Most patients in SSc study were women

The majority of patients were women (80.2%). SSc diagnosis was at a mean age of 47.9 years and mean SSc duration from diagnosis  was 12.4 years. The participants’ mean age when pulmonary involvement was first recorded was 54.7 years.

As for the type of SSc, limited cutaneous SSc was the most frequent (54.2%), followed by diffuse cutaneous SSc (31.4%).

At the first visit, ILD was detected in around one-third of the participants (34.5%), which included patients with ILD only (28.3%) and those with both ILD and PH (6.1%). Pulmonary arterial hypertension (PAH) had a lower prevalence (4.5%).

Patients with diffuse SSc accounted for more than half of those with ILD, while those with PAH or no lung involvement usually had a limited form of the disease.

When lung involvement was first reported, patients with PAH and ILD-PH were significantly older than those with ILD only (53 and 52 years versus 47 years). The proportion of men was significantly higher among patients with ILD, either alone (23.6%) or together with PH (26.5%).

Those with ILD-PH had the lowest lung function, followed by patients with ILD, participants with PAH, and patients without pulmonary involvement. This was assessed with forced vital capacity (FVC) — the maximum amount of air one can forcibly exhale after a deep breath — and diffusing capacity for carbon monoxide (DLCO), which is a measure of the lungs’ capacity to transfer oxygen from the air sacs into the blood.

Moreover, most patients with ILD were treated with glucocorticoids (58.1% of those with ILD-PH and 54% of those with ILD) or immunosuppressants (67.7% with ILD-PH and 70.9% with ILD). Lower proportions of patients with PAH or without lung involvement were treated with these medications.

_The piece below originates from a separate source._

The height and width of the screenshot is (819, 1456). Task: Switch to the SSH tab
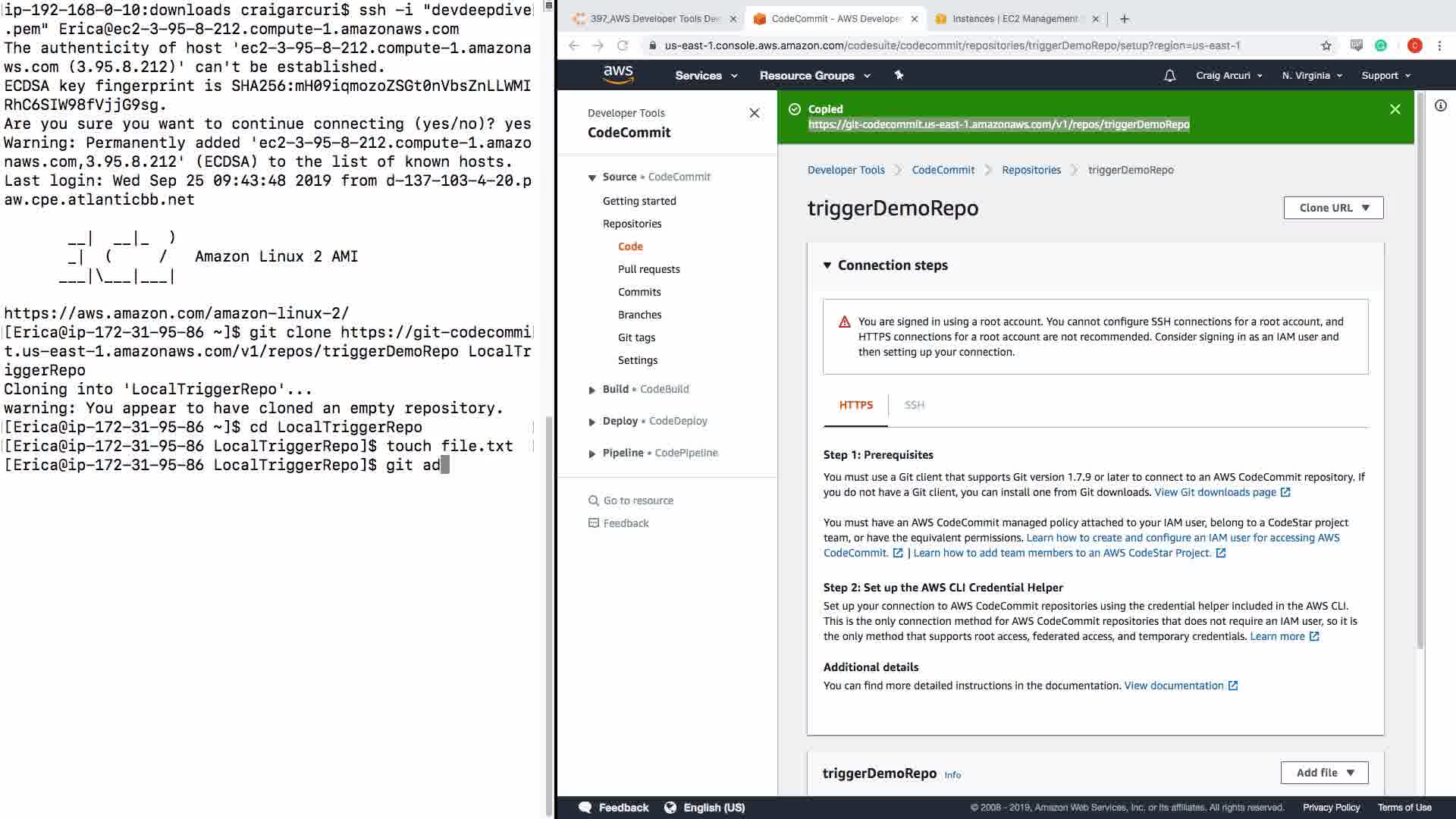914,405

During follow-up, there was an increase in the prevalence of lung involvement, up to 47.6% of the ILD patients, 15.2% with both ILD and PH, and 6.5% with PAH. Accordingly, there was a decrease in the proportion of patients without lung involvement, from 61% at study start to 45.9%.

SSc with pulmonary hypertension and ILD most detrimental

Survival at five years was 96.4% in the group without pulmonary involvement. It was lowest in participants with both ILD and PH (79.1%), followed by those with PAH (85%) and ILD only (92.8%).

The risk of death was more than five times as high for people with ILD-PH, compared to those without lung involvement. In contrast, women, participants with a higher BMI, or with higher DLCO values, had a lower mortality risk.

Overall, the study demonstrated that “ILD is the most prevalent pulmonary involvement in SSc, while the combination of ILD and PH is associated with the most detrimental survival,” the researchers concluded.